### WHAT TO PRODUCE
Whatever appears in the records should be given again exactly, down to the last mark.

(Collected data)
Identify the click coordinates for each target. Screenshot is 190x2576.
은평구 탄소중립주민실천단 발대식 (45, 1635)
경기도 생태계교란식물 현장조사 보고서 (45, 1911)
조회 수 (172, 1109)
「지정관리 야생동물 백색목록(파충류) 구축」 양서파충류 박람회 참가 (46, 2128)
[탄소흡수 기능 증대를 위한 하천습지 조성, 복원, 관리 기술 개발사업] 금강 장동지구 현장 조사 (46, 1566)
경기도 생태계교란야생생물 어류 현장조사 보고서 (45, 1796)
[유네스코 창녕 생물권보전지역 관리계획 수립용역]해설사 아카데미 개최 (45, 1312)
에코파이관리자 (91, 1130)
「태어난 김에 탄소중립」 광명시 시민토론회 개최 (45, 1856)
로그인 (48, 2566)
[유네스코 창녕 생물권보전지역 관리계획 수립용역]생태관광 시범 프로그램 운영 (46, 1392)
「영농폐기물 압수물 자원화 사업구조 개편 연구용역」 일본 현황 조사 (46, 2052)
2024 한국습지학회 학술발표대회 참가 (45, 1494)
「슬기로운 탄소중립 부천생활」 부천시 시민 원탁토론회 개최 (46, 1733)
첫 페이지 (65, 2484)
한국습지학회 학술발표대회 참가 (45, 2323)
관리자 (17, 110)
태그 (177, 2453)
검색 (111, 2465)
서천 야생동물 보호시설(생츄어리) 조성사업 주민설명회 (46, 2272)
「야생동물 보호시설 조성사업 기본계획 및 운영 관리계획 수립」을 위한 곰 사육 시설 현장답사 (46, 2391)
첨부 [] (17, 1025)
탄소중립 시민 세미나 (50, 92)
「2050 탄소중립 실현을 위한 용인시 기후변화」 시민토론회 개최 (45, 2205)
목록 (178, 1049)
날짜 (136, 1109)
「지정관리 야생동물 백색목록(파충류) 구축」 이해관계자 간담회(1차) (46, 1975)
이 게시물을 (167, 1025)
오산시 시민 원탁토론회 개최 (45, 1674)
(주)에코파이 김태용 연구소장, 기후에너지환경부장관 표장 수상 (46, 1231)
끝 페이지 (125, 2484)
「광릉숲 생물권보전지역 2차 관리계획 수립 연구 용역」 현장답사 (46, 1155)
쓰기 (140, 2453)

### TASK OUTPUT
Identify the click coordinates for each target. Screenshot is 190x2576.
은평구 탄소중립주민실천단 발대식 (45, 1635)
경기도 생태계교란식물 현장조사 보고서 (45, 1911)
조회 수 (172, 1109)
「지정관리 야생동물 백색목록(파충류) 구축」 양서파충류 박람회 참가 (46, 2128)
[탄소흡수 기능 증대를 위한 하천습지 조성, 복원, 관리 기술 개발사업] 금강 장동지구 현장 조사 (46, 1566)
경기도 생태계교란야생생물 어류 현장조사 보고서 (45, 1796)
[유네스코 창녕 생물권보전지역 관리계획 수립용역]해설사 아카데미 개최 (45, 1312)
에코파이관리자 (91, 1130)
「태어난 김에 탄소중립」 광명시 시민토론회 개최 (45, 1856)
로그인 (48, 2566)
[유네스코 창녕 생물권보전지역 관리계획 수립용역]생태관광 시범 프로그램 운영 (46, 1392)
「영농폐기물 압수물 자원화 사업구조 개편 연구용역」 일본 현황 조사 (46, 2052)
2024 한국습지학회 학술발표대회 참가 (45, 1494)
「슬기로운 탄소중립 부천생활」 부천시 시민 원탁토론회 개최 (46, 1733)
첫 페이지 (65, 2484)
한국습지학회 학술발표대회 참가 (45, 2323)
관리자 (17, 110)
태그 (177, 2453)
검색 (111, 2465)
서천 야생동물 보호시설(생츄어리) 조성사업 주민설명회 (46, 2272)
「야생동물 보호시설 조성사업 기본계획 및 운영 관리계획 수립」을 위한 곰 사육 시설 현장답사 (46, 2391)
첨부 [] (17, 1025)
탄소중립 시민 세미나 (50, 92)
「2050 탄소중립 실현을 위한 용인시 기후변화」 시민토론회 개최 (45, 2205)
목록 (178, 1049)
날짜 (136, 1109)
「지정관리 야생동물 백색목록(파충류) 구축」 이해관계자 간담회(1차) (46, 1975)
이 게시물을 (167, 1025)
오산시 시민 원탁토론회 개최 (45, 1674)
(주)에코파이 김태용 연구소장, 기후에너지환경부장관 표장 수상 (46, 1231)
끝 페이지 (125, 2484)
「광릉숲 생물권보전지역 2차 관리계획 수립 연구 용역」 현장답사 (46, 1155)
쓰기 (140, 2453)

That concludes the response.